Work instructions: Find each line in the records below that contains the string "from", treating case as significant, and copy those lines out.

[Recorded data]
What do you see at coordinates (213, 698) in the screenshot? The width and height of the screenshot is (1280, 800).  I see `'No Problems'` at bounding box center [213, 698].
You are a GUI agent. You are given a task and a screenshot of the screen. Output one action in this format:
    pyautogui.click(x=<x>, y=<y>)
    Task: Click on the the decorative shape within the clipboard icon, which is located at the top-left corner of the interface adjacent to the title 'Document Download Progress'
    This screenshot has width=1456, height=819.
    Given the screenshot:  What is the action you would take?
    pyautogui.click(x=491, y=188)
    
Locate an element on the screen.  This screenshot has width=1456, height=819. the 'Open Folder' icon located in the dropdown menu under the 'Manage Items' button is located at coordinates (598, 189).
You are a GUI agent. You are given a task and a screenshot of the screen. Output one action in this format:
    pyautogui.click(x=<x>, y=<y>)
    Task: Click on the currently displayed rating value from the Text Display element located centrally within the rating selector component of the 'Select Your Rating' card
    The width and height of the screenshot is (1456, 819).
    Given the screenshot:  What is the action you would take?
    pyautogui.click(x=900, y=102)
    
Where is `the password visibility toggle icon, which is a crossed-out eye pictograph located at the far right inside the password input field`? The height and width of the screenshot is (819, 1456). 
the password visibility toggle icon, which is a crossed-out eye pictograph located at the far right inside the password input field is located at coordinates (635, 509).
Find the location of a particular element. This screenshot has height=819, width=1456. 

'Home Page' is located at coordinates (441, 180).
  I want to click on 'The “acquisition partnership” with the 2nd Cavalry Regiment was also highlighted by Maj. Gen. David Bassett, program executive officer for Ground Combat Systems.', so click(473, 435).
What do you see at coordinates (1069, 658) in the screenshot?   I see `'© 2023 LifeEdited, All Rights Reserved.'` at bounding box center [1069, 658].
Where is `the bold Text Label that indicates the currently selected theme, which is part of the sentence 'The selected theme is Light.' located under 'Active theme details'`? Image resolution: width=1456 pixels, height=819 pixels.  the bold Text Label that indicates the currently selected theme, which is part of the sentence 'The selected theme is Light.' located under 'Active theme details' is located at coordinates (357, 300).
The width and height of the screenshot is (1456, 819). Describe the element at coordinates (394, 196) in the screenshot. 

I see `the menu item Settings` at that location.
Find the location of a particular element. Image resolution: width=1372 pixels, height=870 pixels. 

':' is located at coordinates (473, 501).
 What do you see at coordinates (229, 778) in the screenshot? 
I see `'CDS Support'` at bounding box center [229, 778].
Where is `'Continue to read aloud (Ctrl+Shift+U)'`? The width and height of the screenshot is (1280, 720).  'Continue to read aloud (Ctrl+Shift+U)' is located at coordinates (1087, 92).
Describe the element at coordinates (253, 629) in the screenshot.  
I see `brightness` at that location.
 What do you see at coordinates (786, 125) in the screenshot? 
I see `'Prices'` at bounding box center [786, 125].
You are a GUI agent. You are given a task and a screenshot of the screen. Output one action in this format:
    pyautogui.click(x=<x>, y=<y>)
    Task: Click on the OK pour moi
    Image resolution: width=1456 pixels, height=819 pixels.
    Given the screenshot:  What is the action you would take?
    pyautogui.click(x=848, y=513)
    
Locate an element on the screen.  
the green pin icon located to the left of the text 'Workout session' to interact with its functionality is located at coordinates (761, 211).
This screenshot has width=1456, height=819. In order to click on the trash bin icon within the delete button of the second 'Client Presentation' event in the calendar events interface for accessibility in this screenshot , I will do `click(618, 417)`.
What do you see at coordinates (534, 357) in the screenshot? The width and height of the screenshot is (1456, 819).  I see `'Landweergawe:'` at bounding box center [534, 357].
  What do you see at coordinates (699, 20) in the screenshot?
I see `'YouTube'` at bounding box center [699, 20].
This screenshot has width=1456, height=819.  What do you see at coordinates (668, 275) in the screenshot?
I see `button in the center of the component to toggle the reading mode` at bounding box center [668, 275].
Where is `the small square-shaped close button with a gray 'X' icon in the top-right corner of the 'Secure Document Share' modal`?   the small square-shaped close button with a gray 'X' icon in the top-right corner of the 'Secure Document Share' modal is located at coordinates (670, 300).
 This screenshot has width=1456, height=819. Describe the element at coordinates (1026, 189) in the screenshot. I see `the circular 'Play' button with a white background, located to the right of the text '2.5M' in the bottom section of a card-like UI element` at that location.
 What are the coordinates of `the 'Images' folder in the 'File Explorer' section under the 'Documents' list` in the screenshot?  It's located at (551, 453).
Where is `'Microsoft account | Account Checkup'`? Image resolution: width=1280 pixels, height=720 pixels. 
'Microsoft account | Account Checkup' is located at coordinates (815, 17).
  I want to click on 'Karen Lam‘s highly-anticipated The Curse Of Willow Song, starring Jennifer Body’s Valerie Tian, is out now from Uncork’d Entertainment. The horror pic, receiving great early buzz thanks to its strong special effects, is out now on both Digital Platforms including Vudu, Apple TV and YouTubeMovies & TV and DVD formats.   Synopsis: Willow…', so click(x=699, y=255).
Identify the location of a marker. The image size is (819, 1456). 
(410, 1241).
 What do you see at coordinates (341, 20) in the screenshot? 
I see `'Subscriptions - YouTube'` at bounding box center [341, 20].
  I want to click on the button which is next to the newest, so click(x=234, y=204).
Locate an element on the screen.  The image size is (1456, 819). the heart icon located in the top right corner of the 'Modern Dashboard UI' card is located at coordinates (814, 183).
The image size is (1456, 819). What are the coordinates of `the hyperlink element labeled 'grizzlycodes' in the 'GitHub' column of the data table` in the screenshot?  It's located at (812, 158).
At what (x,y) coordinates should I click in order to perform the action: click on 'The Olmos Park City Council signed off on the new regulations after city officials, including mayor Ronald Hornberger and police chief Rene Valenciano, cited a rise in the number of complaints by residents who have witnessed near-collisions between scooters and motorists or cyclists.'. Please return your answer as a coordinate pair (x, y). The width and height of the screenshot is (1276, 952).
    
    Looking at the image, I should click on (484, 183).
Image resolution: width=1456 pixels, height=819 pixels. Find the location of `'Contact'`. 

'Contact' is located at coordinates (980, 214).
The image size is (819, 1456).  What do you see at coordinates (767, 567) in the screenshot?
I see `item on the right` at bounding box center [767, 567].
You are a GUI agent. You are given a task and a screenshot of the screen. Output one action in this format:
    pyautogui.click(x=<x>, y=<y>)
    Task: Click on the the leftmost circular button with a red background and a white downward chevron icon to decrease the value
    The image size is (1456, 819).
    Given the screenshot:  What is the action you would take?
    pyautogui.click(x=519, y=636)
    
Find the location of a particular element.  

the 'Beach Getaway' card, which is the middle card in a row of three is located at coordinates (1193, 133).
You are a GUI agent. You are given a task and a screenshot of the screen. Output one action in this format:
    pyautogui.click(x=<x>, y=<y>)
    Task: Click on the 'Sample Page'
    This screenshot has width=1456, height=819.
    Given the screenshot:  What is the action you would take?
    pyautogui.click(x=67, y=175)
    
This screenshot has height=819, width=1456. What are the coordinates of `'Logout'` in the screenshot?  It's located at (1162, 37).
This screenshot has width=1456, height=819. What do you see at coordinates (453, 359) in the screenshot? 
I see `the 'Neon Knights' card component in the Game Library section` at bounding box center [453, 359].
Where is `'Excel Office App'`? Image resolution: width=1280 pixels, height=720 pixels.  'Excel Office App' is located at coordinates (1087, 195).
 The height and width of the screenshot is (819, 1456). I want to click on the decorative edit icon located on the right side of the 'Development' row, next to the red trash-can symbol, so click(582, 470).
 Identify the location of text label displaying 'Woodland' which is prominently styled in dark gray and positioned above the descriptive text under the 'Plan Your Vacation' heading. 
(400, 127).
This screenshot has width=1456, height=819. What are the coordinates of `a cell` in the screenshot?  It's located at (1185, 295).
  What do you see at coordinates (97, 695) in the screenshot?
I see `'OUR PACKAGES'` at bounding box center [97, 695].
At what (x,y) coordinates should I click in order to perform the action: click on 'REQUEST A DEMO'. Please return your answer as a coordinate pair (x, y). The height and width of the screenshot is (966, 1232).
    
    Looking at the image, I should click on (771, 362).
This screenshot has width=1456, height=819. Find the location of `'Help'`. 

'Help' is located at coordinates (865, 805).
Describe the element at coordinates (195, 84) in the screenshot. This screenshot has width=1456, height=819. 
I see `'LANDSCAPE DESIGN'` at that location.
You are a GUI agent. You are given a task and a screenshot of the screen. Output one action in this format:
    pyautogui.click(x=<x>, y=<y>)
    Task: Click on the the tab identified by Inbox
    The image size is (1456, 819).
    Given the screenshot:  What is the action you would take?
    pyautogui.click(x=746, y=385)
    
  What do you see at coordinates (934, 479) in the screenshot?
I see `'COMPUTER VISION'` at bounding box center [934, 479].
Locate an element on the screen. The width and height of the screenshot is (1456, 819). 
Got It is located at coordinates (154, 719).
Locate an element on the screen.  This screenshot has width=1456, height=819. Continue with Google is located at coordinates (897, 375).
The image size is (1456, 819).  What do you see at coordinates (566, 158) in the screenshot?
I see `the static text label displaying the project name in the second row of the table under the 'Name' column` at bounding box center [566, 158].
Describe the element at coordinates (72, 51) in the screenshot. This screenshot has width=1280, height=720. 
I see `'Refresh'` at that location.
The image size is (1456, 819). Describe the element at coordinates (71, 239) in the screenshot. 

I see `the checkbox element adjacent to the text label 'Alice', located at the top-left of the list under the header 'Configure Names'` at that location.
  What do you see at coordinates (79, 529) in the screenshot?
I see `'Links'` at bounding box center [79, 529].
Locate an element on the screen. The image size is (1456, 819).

In response:
    Task: Click on the currently displayed rating value from the Text Display element located centrally within the rating selector component of the 'Select Your Rating' card
  I want to click on 'Karen Lam‘s highly-anticipated The Curse Of Willow Song, starring Jennifer Body’s Valerie Tian, is out now from Uncork’d Entertainment. The horror pic, receiving great early buzz thanks to its strong special effects, is out now on both Digital Platforms including Vudu, Apple TV and YouTubeMovies & TV and DVD formats.   Synopsis: Willow…', so click(x=699, y=255).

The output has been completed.